Por Leonardo Bortolin Bruno
Acabei de descobrir que sou um cordeiro no meio de um rebanho bem grande.
Lá me encontro sem pensar em nada, apenas faço o que todos fazem e só fazemos porque alguém nos manda fazer. Percebi também que, sendo um cordeiro, conduzo minha vida de maneira tranqüila e decente. Ajo da melhor forma e de acordo com os costumes corriqueiros de quem é um cordeiro dentro de um rebanho.
Por que tentar sair daqui ou tentar não fazer o que me pedem? Se, no fim das contas, serei reprimido e, com certeza, voltarei ao rebanho do qual tentei sair. Até porque é assim que funciona; se não fosse assim, talvez nem estivéssemos aqui. Alguém sempre tem que mandar e outro obedecer. E sempre quem manda é o que tem mais poder. Pois é essa pessoa que faz tudo funcionar. E se não funcionar, tudo pode virar uma desordem. Apesar de que a desordem é uma coisa interessante, mas não vem ao caso nesse momento. Agora estou a falar de minha descoberta.
Bom, acordo e já vou comer, todos nós cordeiros temos uma ração pastosa e sem gosto. Sempre há um que come demais e acaba passando mal. Esse, coitado, é tachado como fora do padrão e levado para fora dali. No resto do dia ficamos no mesmo lugar, no pasto, cercado por cercas de arame e estacas de madeira. Certa hora do dia, alguém com mais poder que nós leva-nos para um passeio no campo. É nesse momento que nos sentimos melhores, pois conseguimos andar mais e com espaço para nos deliciar na grama. Mas é nessa hora também que vemos como somos cordeiros no meio de um rebanho. Bate a sensação de estarmos sendo vigiados e a sensação de ilusão daquele passeio.
Depois de vários dias, nós não conseguíamos mais pensar, era só comer e ficar ali parado. Contudo, houve um cordeiro entre nós que surtou:
- Ahhhh!!! Quem são vocês? Por que ainda estão aqui? Não quero mais ser um cordeiro dentro desse rebanho acomodado.
O silêncio se instaurou e todos olhavam fixos para esse cordeiro, que depois fora tachado de rebelde. Outro cordeiro tentou falar algo:
- Mas, mas, e… você é igual a gente, não pode…não pode mudar isso.
O cordeiro rebelde se pronunciou em tom pedagógico:
- Vocês não vêem essa situação de merda que estamos passando, todos amontoados, achando que o normal é ficar assim, sem conseguir andar e pensar. E ficamos recebendo ordens dessas pessoas que nem são melhores que a gente, a única coisa é esse conceito de poder que lhes foi atribuído. Que poder é esse? De mandar a gente fazer o que eles querem? Eu só espero que vocês não fiquem acomodados e amanhã quando formos dar nosso passeio pelo campo, fugimos correndo para qualquer direção, depois nos encontramos no lago sul para formarmos um grupo e irmos libertar outros cordeiros presos.
O silêncio foi novamente imediato e rompido pelo fervoroso ânimo de todos cordeiros. Depois, outros também vieram a falar, um atrás do outro, e todos numa energia forte e intensa.

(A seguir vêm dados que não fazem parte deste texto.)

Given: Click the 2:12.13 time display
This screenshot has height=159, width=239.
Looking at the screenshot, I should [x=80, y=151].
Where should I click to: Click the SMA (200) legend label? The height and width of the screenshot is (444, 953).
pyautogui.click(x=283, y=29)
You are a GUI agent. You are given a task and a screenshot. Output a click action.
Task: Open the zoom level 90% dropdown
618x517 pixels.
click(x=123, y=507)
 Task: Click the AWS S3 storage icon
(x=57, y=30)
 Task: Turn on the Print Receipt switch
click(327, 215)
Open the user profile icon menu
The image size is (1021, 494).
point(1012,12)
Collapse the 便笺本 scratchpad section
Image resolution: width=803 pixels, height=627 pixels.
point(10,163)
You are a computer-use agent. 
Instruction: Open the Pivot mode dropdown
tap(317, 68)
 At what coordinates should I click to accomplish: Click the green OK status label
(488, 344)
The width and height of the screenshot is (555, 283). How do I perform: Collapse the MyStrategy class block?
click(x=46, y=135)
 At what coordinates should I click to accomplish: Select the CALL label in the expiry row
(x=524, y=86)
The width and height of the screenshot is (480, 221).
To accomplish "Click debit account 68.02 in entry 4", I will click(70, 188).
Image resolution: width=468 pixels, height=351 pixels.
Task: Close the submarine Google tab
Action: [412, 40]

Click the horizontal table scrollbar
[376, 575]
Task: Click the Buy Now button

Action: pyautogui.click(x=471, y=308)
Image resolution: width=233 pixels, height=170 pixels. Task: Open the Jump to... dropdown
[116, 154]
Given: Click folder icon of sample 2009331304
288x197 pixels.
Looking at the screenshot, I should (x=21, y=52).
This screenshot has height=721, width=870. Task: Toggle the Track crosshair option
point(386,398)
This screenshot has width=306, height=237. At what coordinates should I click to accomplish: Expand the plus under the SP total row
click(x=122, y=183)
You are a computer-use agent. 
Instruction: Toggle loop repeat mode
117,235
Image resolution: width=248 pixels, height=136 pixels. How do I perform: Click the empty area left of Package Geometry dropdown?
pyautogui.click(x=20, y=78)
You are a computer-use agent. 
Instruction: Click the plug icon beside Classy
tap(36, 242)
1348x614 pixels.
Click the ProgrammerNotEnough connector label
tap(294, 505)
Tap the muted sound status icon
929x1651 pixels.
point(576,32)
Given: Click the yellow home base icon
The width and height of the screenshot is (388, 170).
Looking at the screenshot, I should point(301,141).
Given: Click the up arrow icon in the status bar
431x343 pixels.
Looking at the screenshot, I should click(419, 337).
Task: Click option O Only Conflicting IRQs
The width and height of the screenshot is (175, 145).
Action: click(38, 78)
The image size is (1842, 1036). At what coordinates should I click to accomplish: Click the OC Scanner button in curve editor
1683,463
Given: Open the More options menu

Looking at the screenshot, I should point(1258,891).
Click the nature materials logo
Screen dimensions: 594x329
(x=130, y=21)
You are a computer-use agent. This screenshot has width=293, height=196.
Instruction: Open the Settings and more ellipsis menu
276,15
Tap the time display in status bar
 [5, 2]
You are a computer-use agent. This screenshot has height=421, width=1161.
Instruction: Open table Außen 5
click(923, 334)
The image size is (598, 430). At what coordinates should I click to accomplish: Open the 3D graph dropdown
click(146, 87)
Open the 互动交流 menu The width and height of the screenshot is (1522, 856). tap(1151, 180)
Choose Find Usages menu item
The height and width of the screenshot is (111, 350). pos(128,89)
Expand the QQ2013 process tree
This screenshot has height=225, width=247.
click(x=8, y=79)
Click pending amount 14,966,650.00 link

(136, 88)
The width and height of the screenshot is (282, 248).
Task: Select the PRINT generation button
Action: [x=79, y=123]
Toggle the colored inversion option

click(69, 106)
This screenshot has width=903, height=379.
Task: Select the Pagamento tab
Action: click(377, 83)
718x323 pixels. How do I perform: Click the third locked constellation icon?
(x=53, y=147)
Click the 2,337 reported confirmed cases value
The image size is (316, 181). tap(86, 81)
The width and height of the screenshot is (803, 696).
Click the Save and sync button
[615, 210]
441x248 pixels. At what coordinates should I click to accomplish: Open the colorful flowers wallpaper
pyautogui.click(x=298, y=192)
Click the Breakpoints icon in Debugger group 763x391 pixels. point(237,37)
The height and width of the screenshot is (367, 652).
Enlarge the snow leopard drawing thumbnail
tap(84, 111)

No dia seguinte, acordamos, comemos e fizemos as mesmas coisas. Eu nem me lembrava do dia anterior e, pelo que percebi, ninguém se lembrava. Ao irmos para o pasto, começara uma música estranha e,com vozes sussurradas, dizendo “Viva a ordem”. No meio do pasto estava o cordeiro rebelde de ponta-cabeça, preso por uma corda, pingando muito sangue que saía de sua boca. Todos se assustaram e eu fiquei em choque com tanta violência. Será que aquilo ocorrera devido ao seu discurso do dia anterior? Certamente. Aquilo me arrepiou a espinha e me fez acreditar de vez que a melhor coisa na vida era continuar sendo um cordeiro no meio de um rebanho. Se tornar cético de tudo e apenas viver aqui, sem pensar nas coisas do Mundo.
Ser cordeiro não é tão ruim. Recebemos ordens, mas quem hoje não as recebe? Minha vida pode ser tranqüila aqui, e assim está sendo. Também pude perceber hoje que não só o cordeiro recebe e cumpre ordens vindas de alguém com mais poder, até o ser humano, ser mais evoluído que nós, passa por isso. Então, se é assim que funciona, por que estar aqui escrevendo, se no final sou apenas um cordeiro dentro de um grande rebanho, participando daquilo que chamarão fim do Mundo?